There are, of course, additional features of the invention that
will be described hereinafter and which will in some cases form the
subject of the claims appended thereto.
BRIEF DESCRIPTION OF THE DRAWINGS
[0007] For detailed understanding of the present disclosure,
references should be made to the following detailed description
taken in conjunction with the accompanying drawings, in which like
elements have been given like numerals and wherein:
[0008] FIG. 1 schematically illustrates a side sectional view of a
perforating gun with an eccentric rotatable charge tube according
to one embodiment of the present disclosure;
[0009] FIG. 2 schematically illustrates a sectional view of an
orienting device according to one embodiment of the present
disclosure;
[0010] FIG. 3 schematically illustrates a side sectional view of a
perforating gun with an eccentric rotatable charge tube according
to one embodiment of the present disclosure that has a
predetermined misalignment between charge tube axis and an axis of
the carrier tube;
[0011] FIG. 4 schematically illustrates an isometric end sectional
view of an orienting device according to one embodiment of the
present disclosure;
[0012] FIG. 5 schematically illustrates an end view of one
embodiment of an orienting device according to the present
invention;
[0013] FIG. 6 schematically illustrates a side view of an external
orienting device according to one embodiment of the present
disclosure;
[0014] FIG. 7 schematically illustrates an end view of the FIG. 6
embodiment;
[0015] FIG. 8 schematically illustrates alternate embodiments of a
perforating gun in accordance with the present disclosure;
[0016] FIG. 9 schematically illustrates a connector in accordance
with one embodiment of the present disclosure; and
[0017] FIG. 10 schematically illustrates a well in which
embodiments of the present disclosure may be deployed.
DETAILED DESCRIPTION
[0018] The present disclosure relates to devices and methods for
perforating a formation intersected by a wellbore. The present
disclosure is susceptible to embodiments of different forms. There
are shown in the drawings, and herein will be described in detail,
specific embodiments of the present disclosure with the
understanding that the present disclosure is to be considered an
exemplification of the principles of the disclosure, and is not
intended to limit the disclosure to that illustrated and described
herein.
[0019] Referring now to FIG. 1, there is shown one embodiment of a
perforating gun 100 in accordance with the present disclosure. For
ease of discussion, devices such as shaped charges, boosters,
electrical wiring, connectors, fasteners and detonating cords have
been omitted. The perforating gun 100 may include a carrier 102
that is shaped to receive a charge tube 104. The perforating gun
100 also includes orienting devices 106 that allows the charge tube
104 to orient itself relative to gravity when positioned in the
wellbore. In embodiments, an orienting device 106 is positioned on
each of the opposing ends of the charge tube 104. While two
orienting devices 106 are shown, it is contemplated that one
orienting device 106 may also be used or that three or more
orienting devices 106 may be used.
[0020] Referring now to FIG. 2, there is shown a section of the
perforating gun 100 that includes one non-limiting embodiment of an
orienting device 106 according to the present disclosure. In this
embodiment, the orienting device 106 includes an end plate 108, a
bearing 110, and a decentralizer 112. The end plate 108 is retained
in the carrier 102 and the decentralizer 112 is fixed to the charge
tube 104. The bearing 110 rotatably connects the decentralizer 112
to the end plate 108. Thus, the decentralizer 112, which is
connected to the charge tube 104, can rotate relative to the end
plate 108, which is connected to the carrier 102.
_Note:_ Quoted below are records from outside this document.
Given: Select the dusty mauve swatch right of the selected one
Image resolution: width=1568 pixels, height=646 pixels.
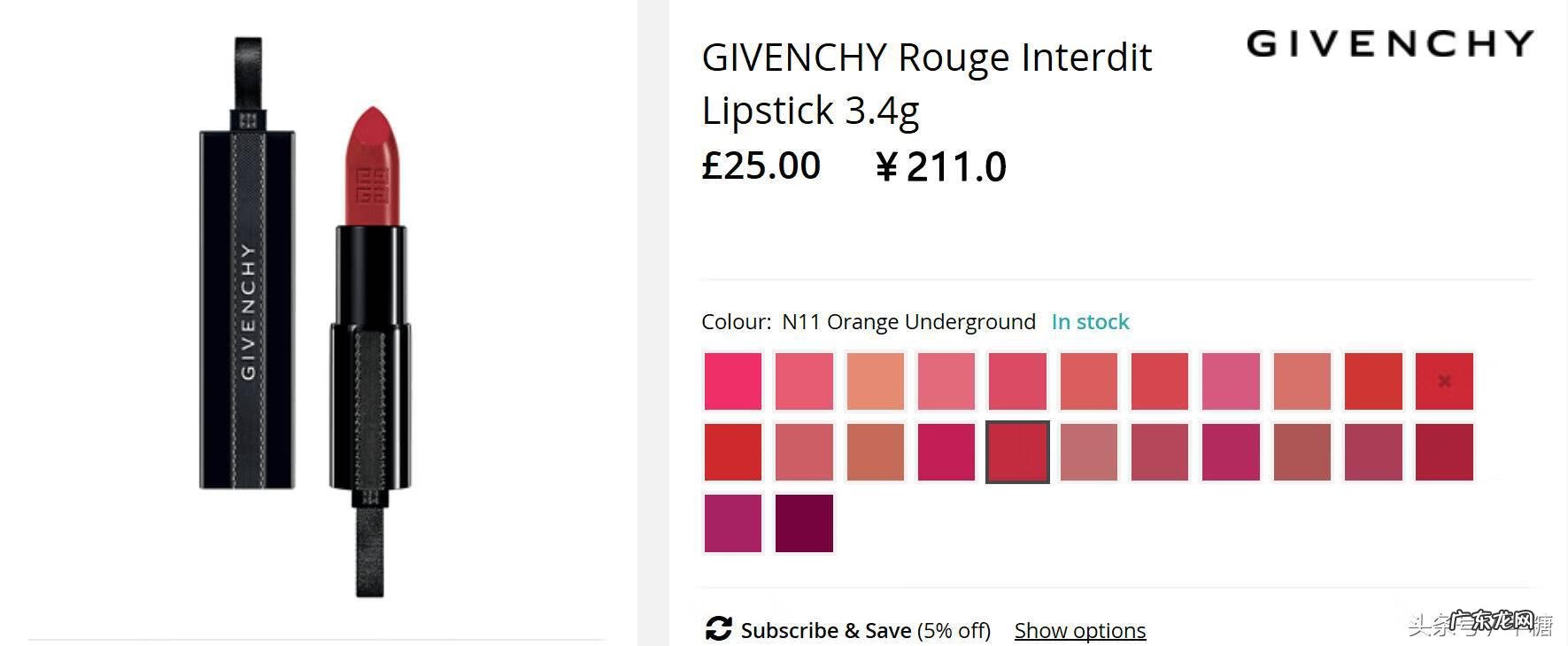Looking at the screenshot, I should click(1088, 452).
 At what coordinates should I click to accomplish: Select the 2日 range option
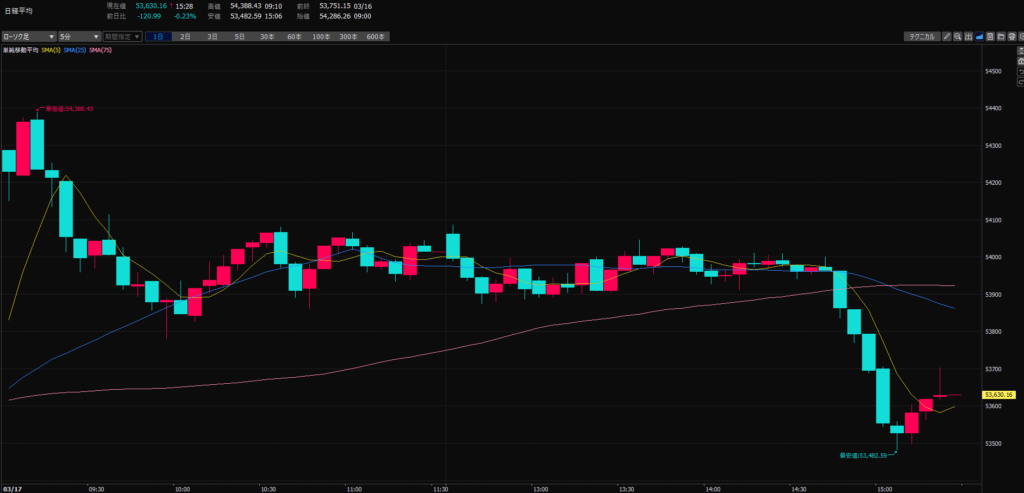tap(185, 36)
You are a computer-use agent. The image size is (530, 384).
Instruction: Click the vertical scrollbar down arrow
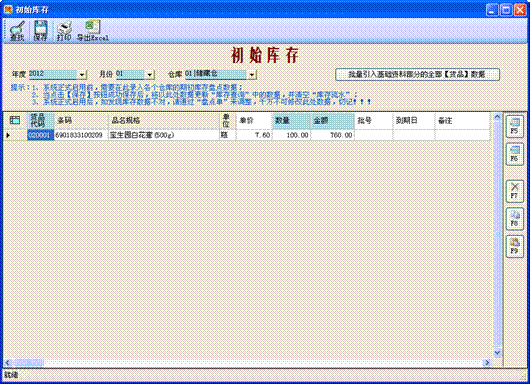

[0021] The decentralizer 112 may be shaped and dimensioned to allow
gravity to rotate the charge tube 104 relative to the carrier 102
when the perforating gun 100 is in a non-vertical alignment. In one
embodiment, the decentralizer 112 has a hub 114 and a mandrel 116,
both of which may be cylindrical in shape. A center axis 118 of the
hub 114 and a center axis 120 of the mandrel 116 are eccentrically
aligned. Thus, the charge tube 104 rotates, or in a sense orbits,
about the center axis 118 of the hub 114. The charge tube 104 does
not rotate about the center axis 120 of the mandrel 116. The center
axis 120 aligns with the center axis of the charge tube 104. It
should be appreciated that this axial misalignment shifts the
center of gravity of the charge tube 104 a predetermined distance
from the center axis 118. Thus, when in the non-vertical alignment,
gravity can rotate the charge tube 104 about the axis 118. The
center axis 118 may be the center axis of the carrier 102, the end
plate 108, and/or the bearing 110 and the center axis 120 may be
the center axis of the charge tube 104.
[0022] Referring now to FIG. 3, there is sectionally shown the
perforating gun 100. The carrier 102 (FIG. 1) has been omitted for
clarity. It should be appreciated that the orienting assemblies 106
cause the center axis 120 of the charge tube 104 to be misaligned,
or eccentric, with the center axis 118 of the hub 114. Thus, a
center of gravity of the charge tube 104 is shifted from concentric
alignment with the center axis 118. When in a non-vertical
position, such as a horizontal position, gravity will act to cause
a moment arm to rotate the center of gravity to the lowest
position. The misalignment is selected to form a sufficient moment
arm length to allow gravity to act on the weight of the charge tube
104 to rotate the charge tube 104. Thus, the misalignment is
specifically engineered to cause rotation of the charge tube 104 if
the perforating gun 100 in a predetermined situation, e.g., the
perforating gun is in a wellbore section that has a deviation from
vertical greater than a specified value. The misalignment is not
merely an artifact of conventional manufacturing and assembly.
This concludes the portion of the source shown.